§ TASK TO CARRY OUT: Search the data for the string "card" and extract every line where it appears.

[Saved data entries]
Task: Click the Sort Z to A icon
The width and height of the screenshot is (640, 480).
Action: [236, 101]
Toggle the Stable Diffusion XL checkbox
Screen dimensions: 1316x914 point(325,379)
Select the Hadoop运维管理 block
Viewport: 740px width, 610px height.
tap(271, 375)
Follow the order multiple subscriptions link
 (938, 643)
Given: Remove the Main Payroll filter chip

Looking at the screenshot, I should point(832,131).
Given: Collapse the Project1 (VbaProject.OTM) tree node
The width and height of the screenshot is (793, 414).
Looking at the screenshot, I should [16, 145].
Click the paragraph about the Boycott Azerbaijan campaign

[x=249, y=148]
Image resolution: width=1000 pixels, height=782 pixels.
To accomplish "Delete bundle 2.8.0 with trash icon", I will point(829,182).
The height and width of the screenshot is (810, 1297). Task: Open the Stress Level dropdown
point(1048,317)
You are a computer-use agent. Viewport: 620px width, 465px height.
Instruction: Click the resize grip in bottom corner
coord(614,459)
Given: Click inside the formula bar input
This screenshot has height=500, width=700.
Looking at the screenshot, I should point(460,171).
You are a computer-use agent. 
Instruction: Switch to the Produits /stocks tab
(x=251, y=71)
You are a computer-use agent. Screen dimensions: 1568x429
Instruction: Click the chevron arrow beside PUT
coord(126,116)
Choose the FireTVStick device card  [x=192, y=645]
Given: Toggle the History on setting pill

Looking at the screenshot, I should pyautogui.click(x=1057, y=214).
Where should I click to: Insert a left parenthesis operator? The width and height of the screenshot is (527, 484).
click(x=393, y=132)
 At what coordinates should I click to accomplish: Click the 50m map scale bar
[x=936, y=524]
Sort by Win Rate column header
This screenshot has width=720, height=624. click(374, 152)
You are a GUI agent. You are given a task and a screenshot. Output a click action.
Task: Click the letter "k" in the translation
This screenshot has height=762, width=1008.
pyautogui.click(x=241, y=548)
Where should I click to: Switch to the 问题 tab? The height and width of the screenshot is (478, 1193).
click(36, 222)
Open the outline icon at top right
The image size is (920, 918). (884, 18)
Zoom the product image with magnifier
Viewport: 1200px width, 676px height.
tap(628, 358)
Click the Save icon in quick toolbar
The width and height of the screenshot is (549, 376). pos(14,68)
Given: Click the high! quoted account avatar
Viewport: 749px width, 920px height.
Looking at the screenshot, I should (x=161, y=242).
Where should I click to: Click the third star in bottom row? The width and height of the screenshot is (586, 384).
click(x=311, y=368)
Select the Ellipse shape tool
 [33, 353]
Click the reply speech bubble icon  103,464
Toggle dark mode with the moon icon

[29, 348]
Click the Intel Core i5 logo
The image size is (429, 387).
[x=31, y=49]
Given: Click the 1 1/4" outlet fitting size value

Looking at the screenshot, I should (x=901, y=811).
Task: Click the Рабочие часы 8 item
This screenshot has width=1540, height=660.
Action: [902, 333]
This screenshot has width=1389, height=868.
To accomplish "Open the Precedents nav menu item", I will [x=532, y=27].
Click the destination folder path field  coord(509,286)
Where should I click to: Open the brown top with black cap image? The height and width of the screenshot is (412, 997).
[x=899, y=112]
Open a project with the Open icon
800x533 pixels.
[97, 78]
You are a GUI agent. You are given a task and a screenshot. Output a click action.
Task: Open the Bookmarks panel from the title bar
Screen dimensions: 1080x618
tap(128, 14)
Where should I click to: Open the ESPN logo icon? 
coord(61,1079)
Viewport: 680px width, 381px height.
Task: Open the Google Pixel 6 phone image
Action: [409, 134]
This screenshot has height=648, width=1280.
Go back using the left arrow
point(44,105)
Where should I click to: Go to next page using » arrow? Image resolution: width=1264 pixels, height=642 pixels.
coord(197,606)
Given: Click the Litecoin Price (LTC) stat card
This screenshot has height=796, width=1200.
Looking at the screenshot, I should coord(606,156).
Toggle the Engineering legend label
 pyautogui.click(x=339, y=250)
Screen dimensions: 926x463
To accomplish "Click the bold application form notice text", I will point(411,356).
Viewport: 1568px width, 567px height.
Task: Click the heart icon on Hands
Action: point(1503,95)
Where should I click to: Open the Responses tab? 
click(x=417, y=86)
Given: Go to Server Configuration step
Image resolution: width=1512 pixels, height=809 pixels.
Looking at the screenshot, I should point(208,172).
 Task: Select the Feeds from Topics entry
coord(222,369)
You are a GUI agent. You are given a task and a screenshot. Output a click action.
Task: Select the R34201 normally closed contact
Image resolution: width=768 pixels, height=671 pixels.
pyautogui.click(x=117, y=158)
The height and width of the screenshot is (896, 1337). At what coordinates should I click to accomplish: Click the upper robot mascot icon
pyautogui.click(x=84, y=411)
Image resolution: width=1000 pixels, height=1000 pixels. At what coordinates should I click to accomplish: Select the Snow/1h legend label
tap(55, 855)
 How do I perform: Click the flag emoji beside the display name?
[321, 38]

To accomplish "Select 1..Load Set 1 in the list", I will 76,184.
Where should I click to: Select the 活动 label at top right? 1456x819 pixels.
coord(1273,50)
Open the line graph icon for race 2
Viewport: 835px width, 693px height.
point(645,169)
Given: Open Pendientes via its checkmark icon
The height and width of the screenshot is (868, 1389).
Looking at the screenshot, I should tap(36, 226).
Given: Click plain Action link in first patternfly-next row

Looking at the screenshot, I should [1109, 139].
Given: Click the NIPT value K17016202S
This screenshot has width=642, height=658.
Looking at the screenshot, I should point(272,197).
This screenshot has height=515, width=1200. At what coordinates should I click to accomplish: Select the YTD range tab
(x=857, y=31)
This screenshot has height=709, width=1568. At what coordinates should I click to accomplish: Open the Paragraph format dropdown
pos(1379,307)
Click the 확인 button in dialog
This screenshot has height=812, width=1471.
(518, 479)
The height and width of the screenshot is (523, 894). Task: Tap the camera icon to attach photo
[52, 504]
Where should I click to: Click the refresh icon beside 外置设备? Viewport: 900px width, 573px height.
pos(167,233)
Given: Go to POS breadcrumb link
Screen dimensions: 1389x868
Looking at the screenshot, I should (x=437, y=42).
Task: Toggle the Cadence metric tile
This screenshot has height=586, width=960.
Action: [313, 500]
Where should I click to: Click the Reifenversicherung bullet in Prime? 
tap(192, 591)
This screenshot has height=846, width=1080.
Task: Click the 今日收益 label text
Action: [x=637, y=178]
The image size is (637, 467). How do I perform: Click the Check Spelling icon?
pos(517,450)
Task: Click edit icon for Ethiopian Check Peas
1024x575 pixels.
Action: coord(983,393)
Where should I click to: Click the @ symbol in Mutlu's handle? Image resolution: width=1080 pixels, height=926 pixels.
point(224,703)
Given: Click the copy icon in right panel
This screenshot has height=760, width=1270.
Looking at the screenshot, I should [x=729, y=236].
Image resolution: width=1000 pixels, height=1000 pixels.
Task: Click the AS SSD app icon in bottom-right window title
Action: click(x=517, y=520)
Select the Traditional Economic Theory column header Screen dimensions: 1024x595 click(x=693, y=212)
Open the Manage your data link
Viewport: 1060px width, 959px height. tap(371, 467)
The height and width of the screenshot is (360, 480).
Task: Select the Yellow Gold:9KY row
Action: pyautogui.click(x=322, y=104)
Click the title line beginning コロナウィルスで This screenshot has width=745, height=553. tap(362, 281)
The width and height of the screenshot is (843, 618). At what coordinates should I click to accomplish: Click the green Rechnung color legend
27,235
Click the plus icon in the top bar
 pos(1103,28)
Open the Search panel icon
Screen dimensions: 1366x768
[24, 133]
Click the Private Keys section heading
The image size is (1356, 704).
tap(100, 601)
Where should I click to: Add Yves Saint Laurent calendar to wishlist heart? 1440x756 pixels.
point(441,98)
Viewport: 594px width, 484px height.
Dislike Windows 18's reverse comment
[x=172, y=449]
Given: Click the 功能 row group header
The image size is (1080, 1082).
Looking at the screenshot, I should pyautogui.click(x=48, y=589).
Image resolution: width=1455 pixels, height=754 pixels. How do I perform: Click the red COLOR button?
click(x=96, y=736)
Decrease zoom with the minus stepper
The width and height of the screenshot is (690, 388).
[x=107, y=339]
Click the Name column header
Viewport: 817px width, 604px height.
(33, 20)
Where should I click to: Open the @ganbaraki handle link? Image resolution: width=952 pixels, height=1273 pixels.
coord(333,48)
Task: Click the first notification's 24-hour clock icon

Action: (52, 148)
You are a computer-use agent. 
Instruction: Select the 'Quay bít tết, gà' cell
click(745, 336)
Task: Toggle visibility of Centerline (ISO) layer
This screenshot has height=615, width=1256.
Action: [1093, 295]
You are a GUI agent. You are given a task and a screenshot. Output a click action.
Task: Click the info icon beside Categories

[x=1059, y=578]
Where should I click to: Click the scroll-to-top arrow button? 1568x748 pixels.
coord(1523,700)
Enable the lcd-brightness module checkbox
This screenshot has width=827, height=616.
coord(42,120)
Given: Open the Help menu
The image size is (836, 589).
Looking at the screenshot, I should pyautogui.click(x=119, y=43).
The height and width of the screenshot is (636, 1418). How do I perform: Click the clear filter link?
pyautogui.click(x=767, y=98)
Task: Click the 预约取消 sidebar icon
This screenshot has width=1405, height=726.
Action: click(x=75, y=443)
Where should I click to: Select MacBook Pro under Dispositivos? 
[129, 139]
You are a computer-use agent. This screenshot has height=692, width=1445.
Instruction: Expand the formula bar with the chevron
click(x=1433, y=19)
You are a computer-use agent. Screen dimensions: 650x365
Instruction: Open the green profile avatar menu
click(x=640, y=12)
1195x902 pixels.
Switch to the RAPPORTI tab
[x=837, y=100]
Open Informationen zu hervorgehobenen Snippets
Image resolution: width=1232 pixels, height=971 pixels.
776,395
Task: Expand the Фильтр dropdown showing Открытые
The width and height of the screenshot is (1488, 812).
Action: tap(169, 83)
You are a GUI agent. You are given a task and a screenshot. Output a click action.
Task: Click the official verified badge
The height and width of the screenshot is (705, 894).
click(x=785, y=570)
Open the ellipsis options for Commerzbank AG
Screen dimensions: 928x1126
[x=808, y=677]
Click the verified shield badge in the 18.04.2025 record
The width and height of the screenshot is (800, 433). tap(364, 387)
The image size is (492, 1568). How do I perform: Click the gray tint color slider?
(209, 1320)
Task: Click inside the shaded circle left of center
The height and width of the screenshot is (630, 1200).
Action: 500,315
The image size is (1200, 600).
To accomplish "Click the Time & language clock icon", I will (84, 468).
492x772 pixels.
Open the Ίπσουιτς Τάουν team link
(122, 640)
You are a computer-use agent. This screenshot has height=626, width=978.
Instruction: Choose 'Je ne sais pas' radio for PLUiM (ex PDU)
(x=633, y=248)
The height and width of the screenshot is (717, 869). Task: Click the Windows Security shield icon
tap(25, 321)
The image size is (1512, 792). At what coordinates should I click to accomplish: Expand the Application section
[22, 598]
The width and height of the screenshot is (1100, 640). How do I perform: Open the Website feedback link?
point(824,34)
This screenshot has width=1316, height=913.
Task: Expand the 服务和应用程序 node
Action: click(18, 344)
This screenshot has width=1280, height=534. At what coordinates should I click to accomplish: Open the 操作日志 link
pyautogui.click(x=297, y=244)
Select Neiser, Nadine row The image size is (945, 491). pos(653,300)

§ ANSWER TO THE PROBLEM:
Choose the FireTVStick device card  [x=192, y=645]
Given: Click the Litecoin Price (LTC) stat card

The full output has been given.